6 Alternative Treatments for ADHD - Better Nutrition

6 Alternative Treatments for ADHD

Six ways to boost mood, calm ADHD, and ease anxiety. Only 30 years ago, it was thought that children did not experience depression or other mental health issues.

Only 30 years ago, it was thought that children did not experience depression or other mental health issues. We now know that an estimated 4 million children and adolescents in the U.S. suffer from serious mental disorders, and that as many as 21 percent of kids ages 9-17 have a diagnosable addictive or mental disorder that causes impairment.


Mental disorders in children range from depression, anxiety, and attention deficit disorder (ADD), to psychosis and schizophrenia. These conditions may be mild enough to cause only occasional, temporary distress-or severe enough to disrupt and damage lives.

But treating kids for mental disorders is tricky, especially since the effects of medications can vary, and side effects can be severe. If you suspect that your child has a mental disorder, it's critical to get a good diagnosis from a doctor or health care provider who specializes in pediatric mental health. In severe cases, medication and/or psychotherapy may be required.

However, many mental health conditions in kids, including ADHD, anxiety, and mild depression, can be soothed with natural alternatives. Even if medication is required, supplements and herbs can often enhance the treatment. Be sure to check with your health care provider first, and then consider some of these natural alternatives.
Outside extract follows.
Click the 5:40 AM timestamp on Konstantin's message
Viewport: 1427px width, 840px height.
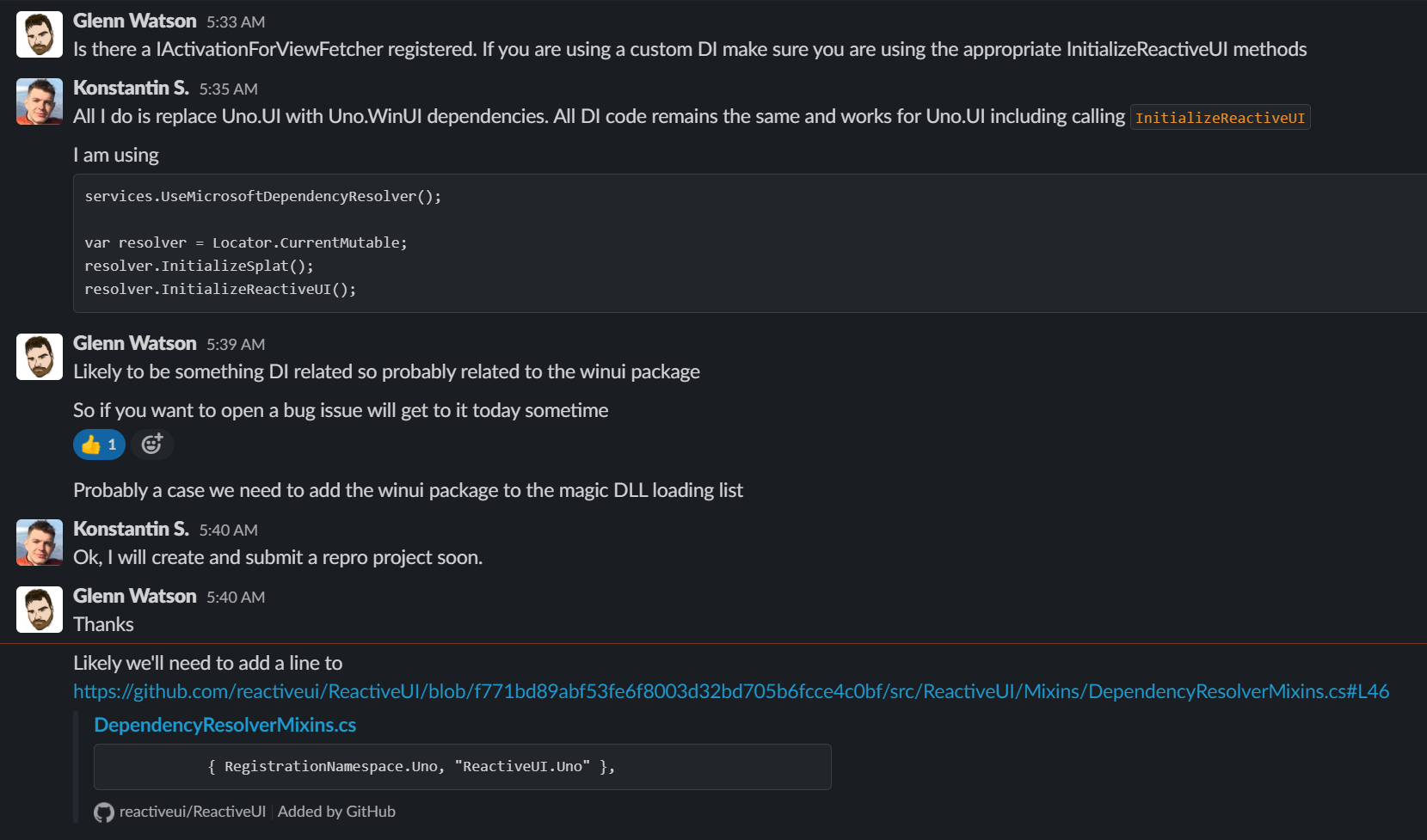(228, 530)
6 Natural Alternatives for ADHD

1. Avoid food additives. 

Studies suggest that food additives-including colorings, preservatives, artificial flavors, sugars, and MSG-exacerbate hyperactivity and can worsen symptoms of attention deficit hyperactivity disorder (ADHD). Gluten, added to many sauces, soups, and other products, may also be a problem. In one study, undiagnosed celiac disease was found to cause a number of issues, including ADHD and behavior disorders. And the artificial sweetener aspartame is broken down in the brain into aspartic acid, which can lead to anxiety and depression and inhibit serotonin production.

2. Increase Omega 3s

It's crucial to brain health, maintaining flexibility of cell membranes to ensure they can better send and receive information. But the type of fat is important. Saturated fat may impact brain plasticity, and has been linked with symptoms of anxiety in some people. Omega-3 fats, however, keep nerve cell membranes flexible, and several studies suggest they help alleviate ADHD-related symptoms and depression. Some studies have also suggested that a deficiency in DHA, a type of omega-3, hampers transmission of serotonin, norepinephrine, and dopamine, neurotransmitters involved in mood. Wild Alaskan salmon, sardines, walnuts, and flax seeds are good food sources of omega-3s. Or choose a high-quality omega-3 supplement.

3. Try herbal cures. 

Some herbs have been shown in clinical trials to be both safe and effective. In one study of more than 100 kids under the age of 12, St. John's wort alleviated symptoms of mild to moderate depression. (But because it can interact with other medications, it's especially important to talk with a doctor before using St. John's wort.) Valerian has been shown to alleviate anxiety and improve sleep, and studies show that lemon balm combined with valerian can safely treat restlessness and sleep disorders in children. And in another study, passionflower combined with St. John's wort and valerian significantly lessened depression, anxiety, and sleeplessness.

4. Push B vitamins. 

They're critical for normal neurological functioning. One study of 6,517 boys and girls ages 12-15 found that higher intake of B vitamins, especially folate and vitamin B6, was associated with a lower prevalence of depression in early adolescence. Vitamin B6 (pyridoxine) is a major cofactor in the synthesis of serotonin; vitamin B12 may also form SAM-e (S-adenosylmethionine), a compound linked with mood. Folate is also a factor in forming serotonin, norepinephrine, and SAM-e, and deficiencies of folate have been found in people with depression and anxiety.

5. Consume protein. 

Protein is key-a shortage can exacerbate anxiety and/or depression. Best sources: turkey, cheese, chicken, fish, beans, and almonds. Magnesium, found in leafy greens, pumpkin seeds, and beans, can ease depression. Zinc helps the brain produce GABA, a compound that combats anxiety and irritability. It's abundant in oysters and can also be found in crab, turkey, lentils, and yogurt. Vitamin E keeps nerve cell membranes flexible, allowing information to be smoothly transmitted. You'll find it in sunflower seeds, almonds, and other nuts.

6. Teach relaxation. 

Show kids how to unwind: lie down with your child on the floor and do a simple body scan, imagining each part of the body-from toes to head-melting like an ice cube on a warm sidewalk. Help your child learn to follow her inhales and exhales; this helps her focus on her breath and calms the central nervous system. Start small, with a 5-minute session, and make it a daily ritual-right after school is a perfect time for keyed-up kids who need to unwind.

One study of boys and girls ages 12-15 found that higher intake of B vitamins was associated with a lower prevalence of depression in early adolescence.